Testing the Effect of Allelic Variation at Genes Associated with GSL Variation on Fitness.

We investigated the effect of major GSL loci detected in both the GWA study and the $F_{ST}$ scan (MAM, AOP, and GS-OH regions) on the estimate of fitness measured in the field. We extracted all of the SNPs located within a 10-kb window around each locus (for the AOP region, the window started 10 kb before AOP3 and ended 10 kb after AOP2, and for the MAM region the window was centered on MAM1). We then computed matrices of the pairwise distance between accessions (1 − kinship) for each locus (emma.kinship in the R package emma) (17). We also computed a genome-wide distance matrix for all of the SNPs in the genome, leaving out the SNPs located near the three GSL loci. We performed multidimensional scaling and k-means clustering to visualize the allelic variation captured by the SNPs at each locus (R function mdscale and kmeans). To investigate relationships between the fitness estimates measured in the field and the GSL loci, we performed a multiple regression on matrices following Eq. 8:

$$\begin{array}{c}{Y}_{i,j}\sim MA{M}_{i,j}+AO{P}_{i,j}+GS-O{H}_{i,j}+MA{M}_{i,j}\ast AO{P}_{i,j}\\ +MA{M}_{i,j}\ast GS-O{H}_{i,j}+AO{P}_{i,j}\ast GS-O{H}_{i,j}\\ +MA{M}_{i,j}\ast AO{P}_{i,j}\ast GS-O{H}_{i,j}+K_{i,j}+{\epsilon }_{i,j},\end{array}$$ [8]

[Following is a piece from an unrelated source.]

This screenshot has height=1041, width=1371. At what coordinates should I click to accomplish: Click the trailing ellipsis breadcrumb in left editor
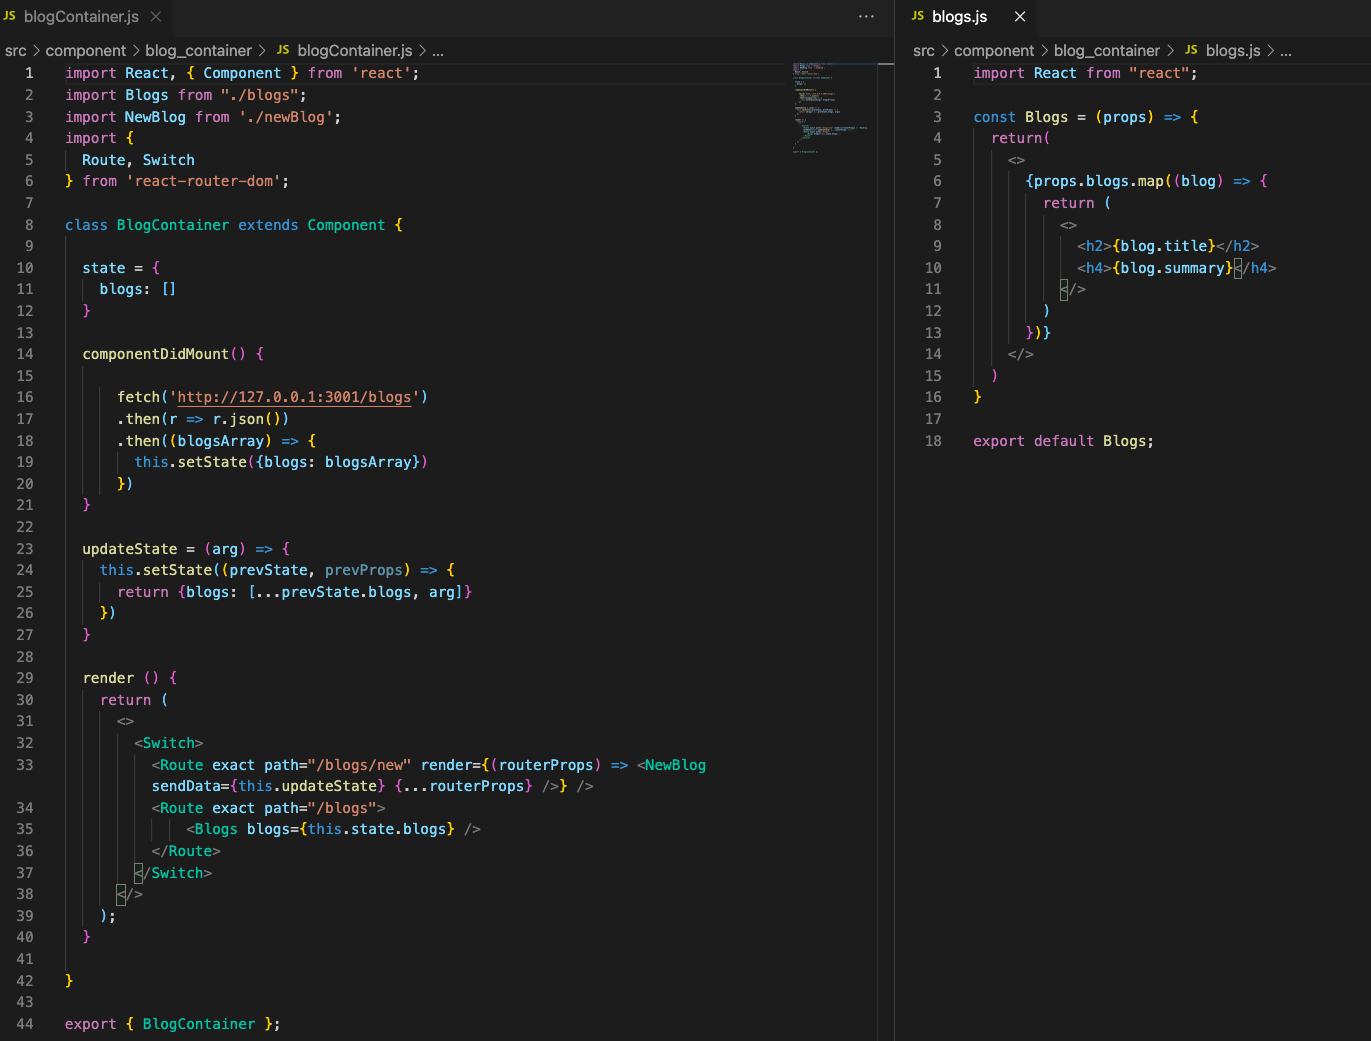click(438, 50)
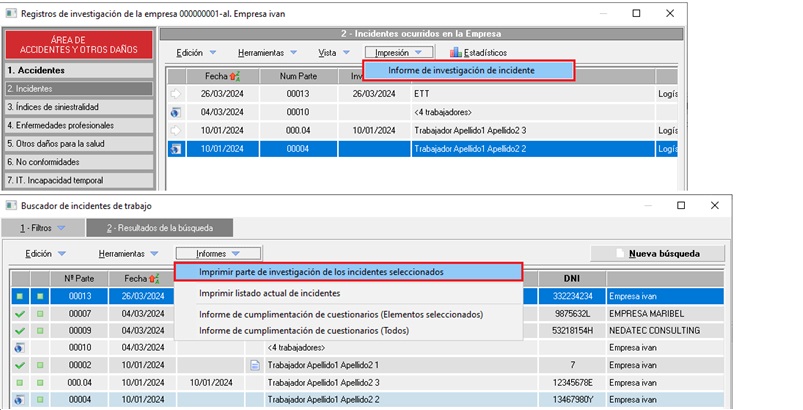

where $Y_{i,j}$ is the pairwise euclidian distance matrix between accessions for the log-transformed fitness mean; $MA{M}_{i,j}$, $AO{P}_{i,j}$, $GS-O{H}_{i,j}$ are the pairwise distance matrices between accessions included in the common garden experiments, for each of the three GSL loci; $\mathrm{*}$ indicates interactions, and $K_{i,j}$, the genome-wide pairwise distance matrix. Interaction matrices were computed by multiplying the corresponding matrices with each other. Significance of the terms of the regression and of the model $r^2$ were obtained by permuting the rows and columns of the fitness distance matrix 10,000 times (R function MRM in the package Ecodist). To estimate the variance of GSL profile differentiation explained by the three loci and their interactions, we also fitted a model following Eq. 8, but this time $Y_{i,j}$ was the pairwise euclidian distance between accessions for the first two principal components describing GSL variation.